Configure Cortex AI Guardrails

You can configure Cortex AI Guardrails at the account level using the AI_SETTINGS parameter. This provides centralized control over guardrail behavior for Cortex Code in your account. Users with the ACCOUNTADMIN role can configure Cortex AI Guardrails.

Enable guardrails

To enable Cortex AI Guardrails for your account, use the ALTER ACCOUNT command with the AI_SETTINGS parameter:

ALTER ACCOUNT SET AI_SETTINGS = $$
  guardrails:
    advanced_prompt_injection:
      - enabled: true
$$;

View guardrail settings

To view the current guardrail configuration for your account:

SHOW PARAMETERS LIKE 'AI_SETTINGS' IN ACCOUNT;

Disable guardrails

To disable Cortex AI Guardrails:

ALTER ACCOUNT UNSET AI_SETTINGS;

Monitor guardrail activity

When Cortex AI Guardrails detect a potential threat, the event is logged for audit and monitoring purposes. For Cortex Code, you can review detected threats in the conversation logs. For more information about managing conversation history, see conversation history.

• Tasks to complete:
**a)** In the Cortex AI Guardrails text, which role lets users configure Cortex AI Guardrails?
**b)** Proceed with the Cortex AI Guardrails text, picking up right after its final sentence.

• Supplied data:
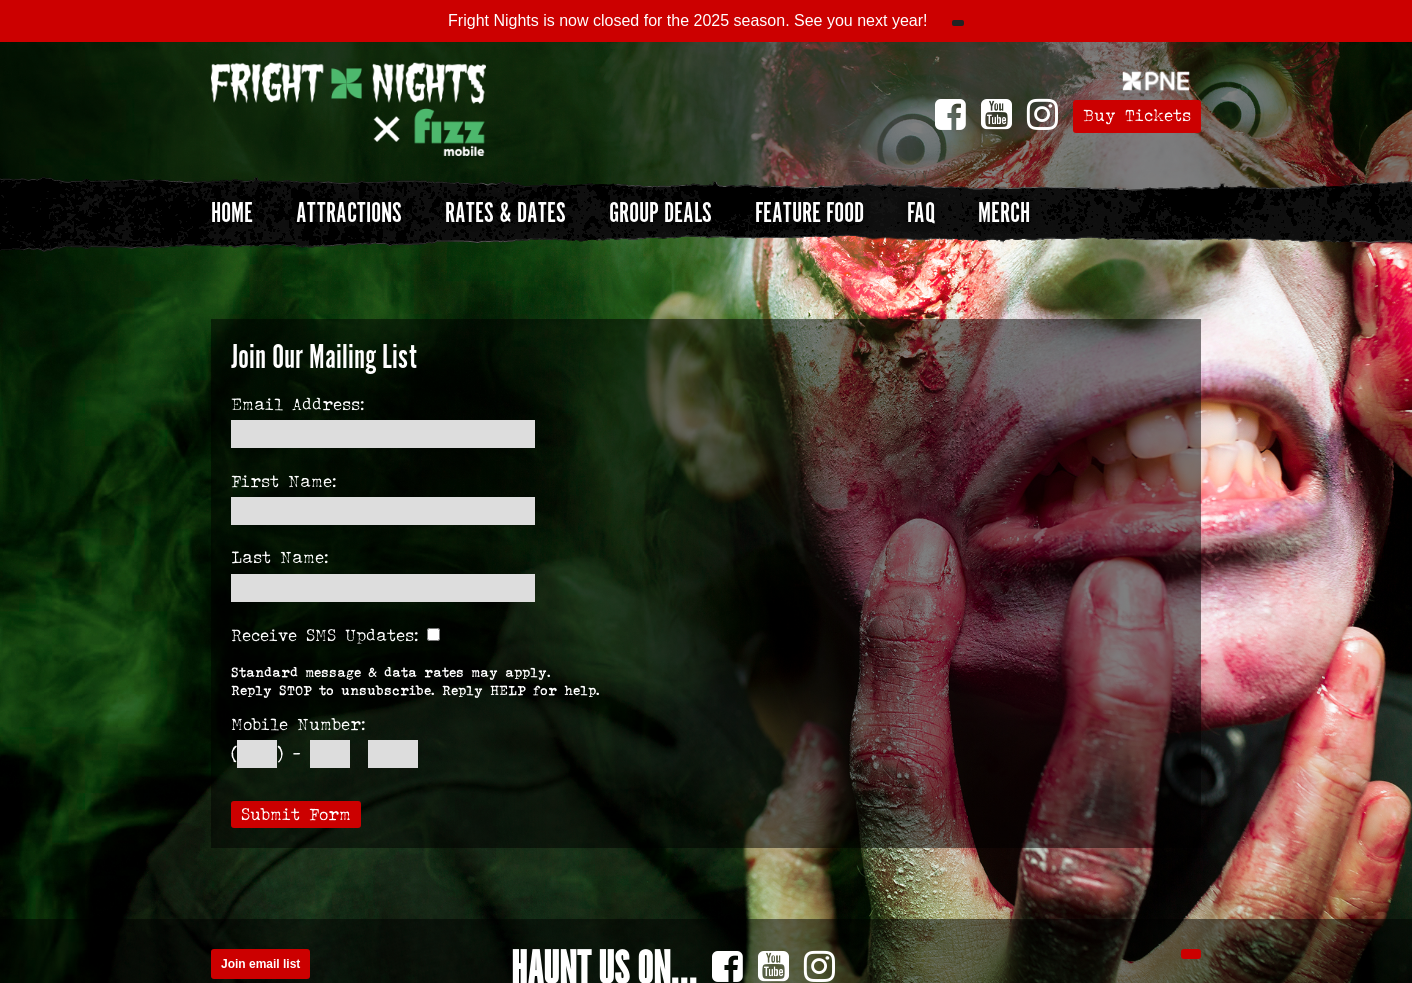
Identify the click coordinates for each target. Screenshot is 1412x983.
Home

• Results for the exercise:
**a)** ACCOUNTADMIN

**b)**
Use these logs to:

  • Monitor for attempted attacks against your AI workloads

  • Identify patterns in blocked or flagged requests

  • Audit guardrail effectiveness

Considerations

  • While Cortex AI Guardrails are optimized for high accuracy, some legitimate prompts may occasionally be flagged. Review your guardrail logs periodically to identify any patterns.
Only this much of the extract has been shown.